I'm sorry if I came out too harsh. You seemed to know what part of your problem was before asking (grow out tank size and water conditions). If you were not willing to provide these things you should have waited. I feel strongly that if you breed any kind of animal you need to do it right and make sure that you know what is involved before doing so. I also feel that the responsible thing in this case would be to own up and properly care for the life that you helped to create, as simply increasing water changes and feeding them a more nutritious diet at this point would help to alleviate your problem. Although it may be a little early for some, you could also start jarring them to help them all grow except if doing more frequent communal water changes is too much work at the moment I am not sure how you would handle jarring? That said, I get that you bit off more than you could chew with your other fish accidently spawning at the same time.... I am not trying to scare anyone away. =/ I am glad you found this forum and learned that you were/are not properly caring for your spawn. At the very least you will know there is more you need to learn if/before you attempt again. If you do ever choose to try again no one can stop you but I hope that you are prepared, and have contingencies for unexpected life events, as things often find a way to go wrong.

I am curious as to your reason for deciding to breed betta… I am wondering if you found homes for your betta before you decided to spawn them? I also wonder why, if you did your research, you only have BBS and powdered foods available to you to feed them, and how you were planning on weening them off of BBS, as not many people will take betta until they have been weaned off of live food. Again, I am not trying to gang up on you I am just genuinely curious. I encourage you to roam the forums for a little while because answers to many of the questions you have about betta breeding and things you need to learn are answered here in various places. There are several threads in the breeding section that talk about growth hormone and a sticky dedication to proper nutrition and live foods. If you decide to take ownership and properly care for at least some of your betta there are people here to help you. If you decide to keep even one of them alive at the very least you need to give them a better diet as BBS is not very nutritious in and of itself.
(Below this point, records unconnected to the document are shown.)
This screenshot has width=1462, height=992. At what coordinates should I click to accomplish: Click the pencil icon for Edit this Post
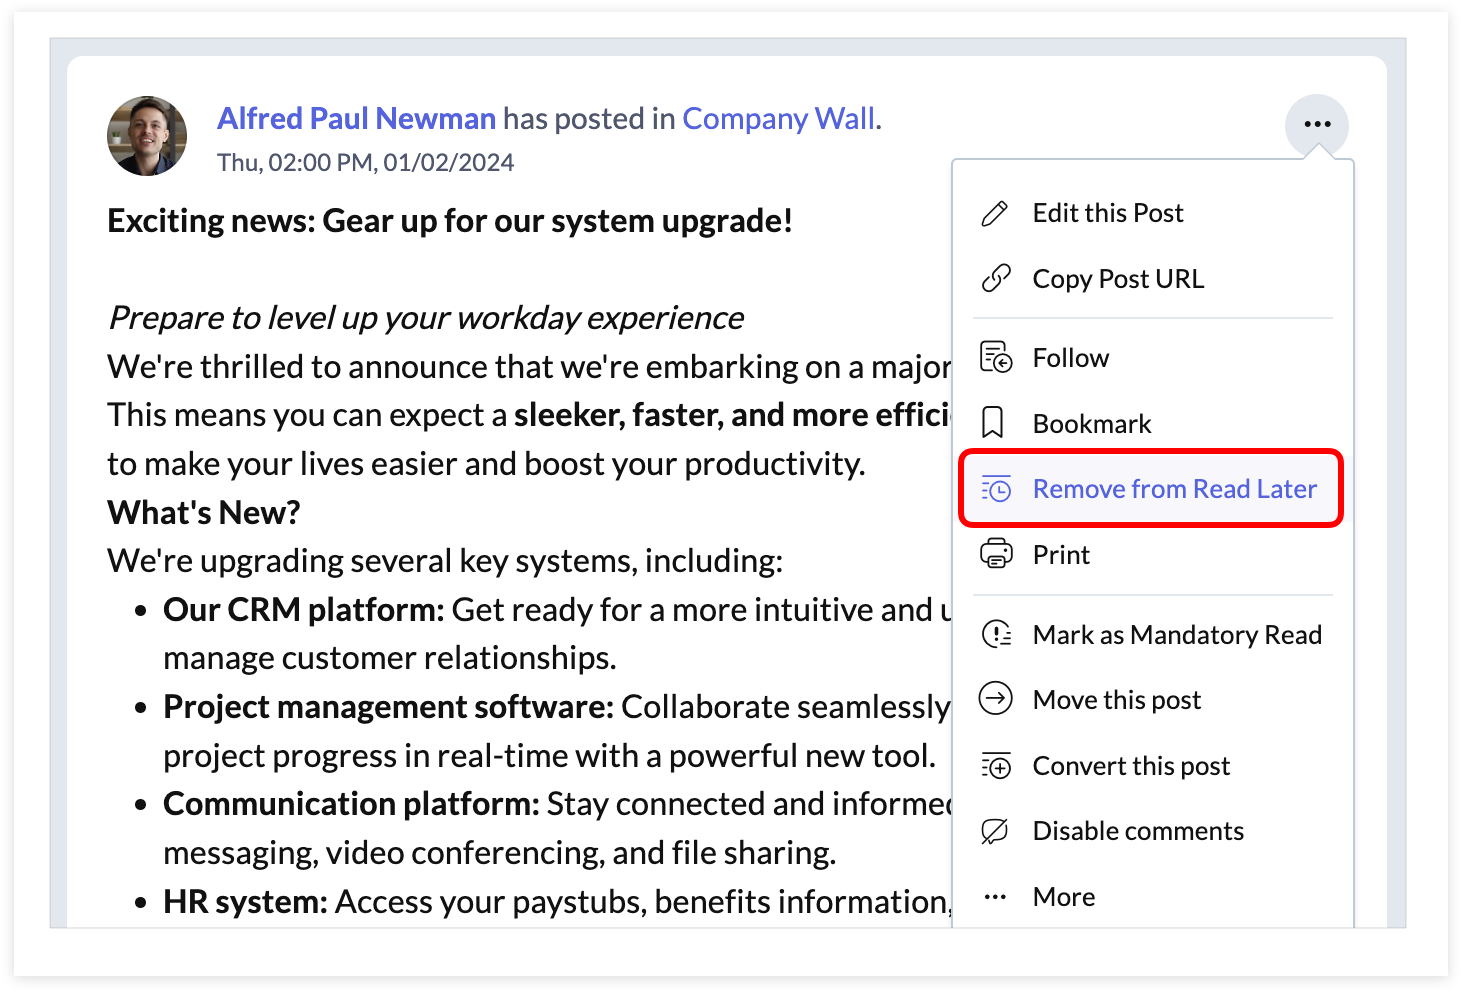click(x=995, y=213)
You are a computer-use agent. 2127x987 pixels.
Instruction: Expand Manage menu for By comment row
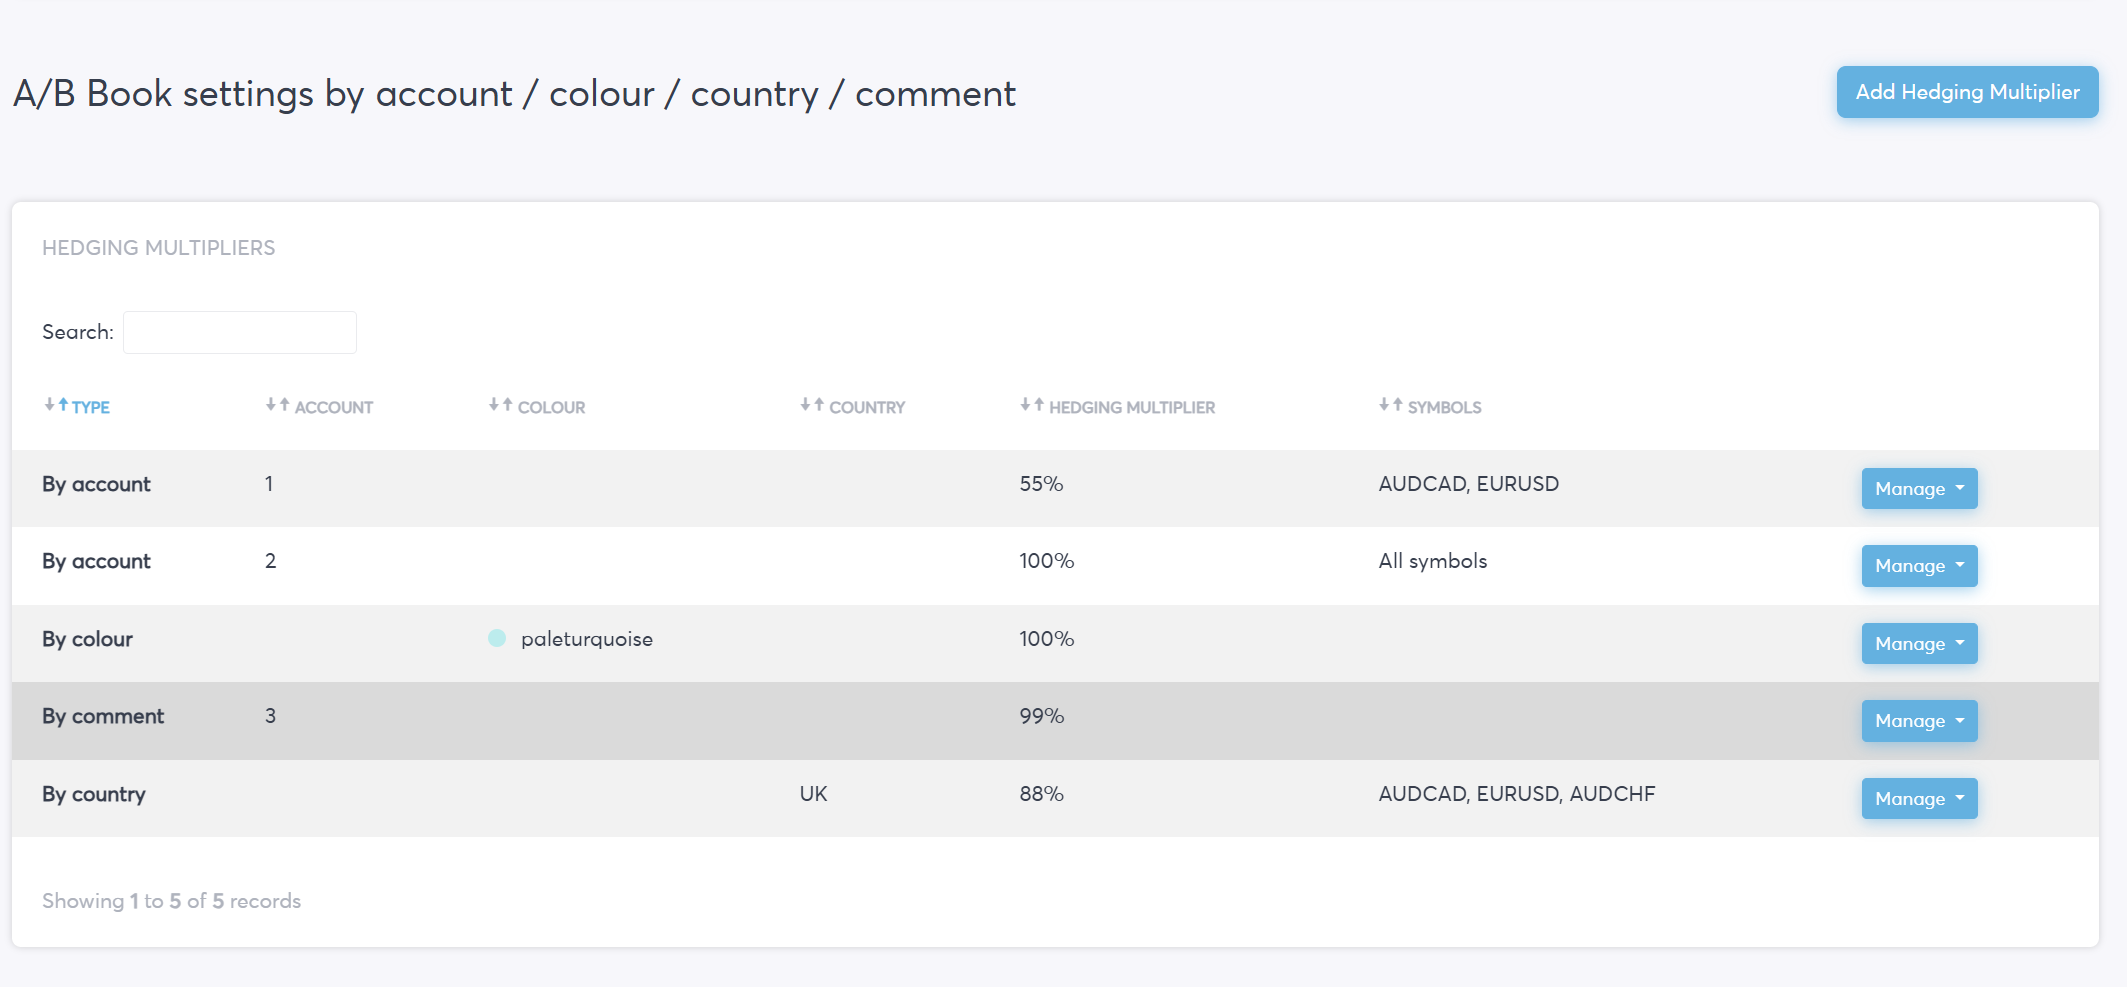[x=1919, y=720]
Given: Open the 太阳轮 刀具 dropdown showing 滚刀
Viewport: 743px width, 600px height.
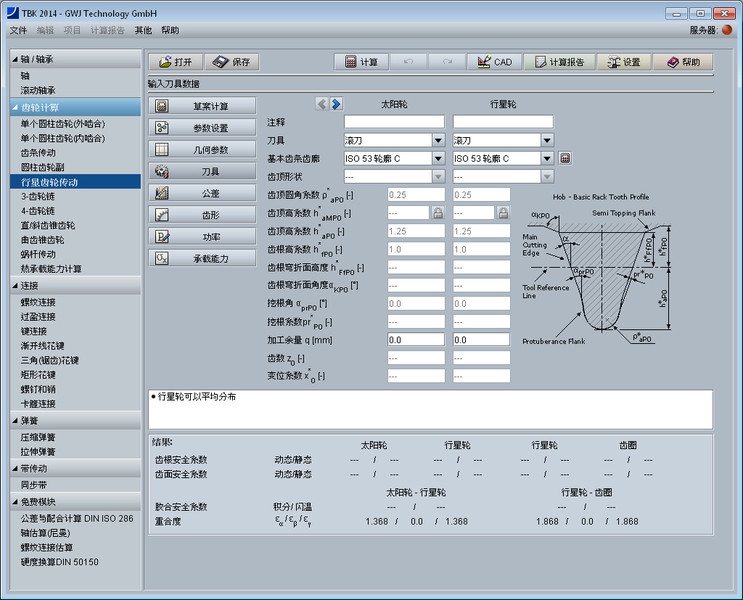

I hope this all works out for you!


----------



## Creat (Dec 6, 2010)

This got violent fast...
I agree with OFL as usual but I am slightly curious as I have been thread lurking, I understand if I am correct this breeding was an accident, I get that sometimes we dont plan for these things, but I feel that somehow you could give them a little more attention.... or did you mean these wernt bred by you you are just housing them... In any case, I mean why cant you do any more water changes that would be the cheapest answer with the biggest outcome... All thats being asked is to change the water more to remove the hormones in the water... and my biggest concern would be that once the males grow larger they will become more violent in such a smaller space, I agree jarring would help but they require the same amount of water changes over all...


----------



## yossarian (Jan 13, 2011)

the reason i bred is because i never see crowntails of the quality i have, in my city. I randomly found a big crowntail, blue black and red and he is really energetic. I then found a combtail female again great personality blue and red, i asked if the lfs would take juveniles and they said as long as they are not deformed so i went ahead.
I have lost £80 trying to ship ct's from thailand with no luck, shipping got lost in germany- no refund. I have bought crowntails here but they are always heavily inbred and deformed. I saw the opportunity to propogate good ct's/combtails into the lfs and took it. 
i have decided to do the waterchanges but im doing lots of tanks now and i have exams. but its quite relaxing anyway i guess i was just being lazy. nothing lead me to believe that a bbs only diet was bad. For my adults i feed, live foods daphnia, fruitflies, then frozen bloodworms and dried snacks but the fry would only accept bbs. they are now beginning to eat the skinniest bloodworms but i know that those can cause bloat so i wont go crazy. I hope that diet is enough to grow them. I have a daphnia culture but it doesnt produce fast enough for the fry.

ps i got the spawn size wrong there was only about 60, i culled down to about 30.


----------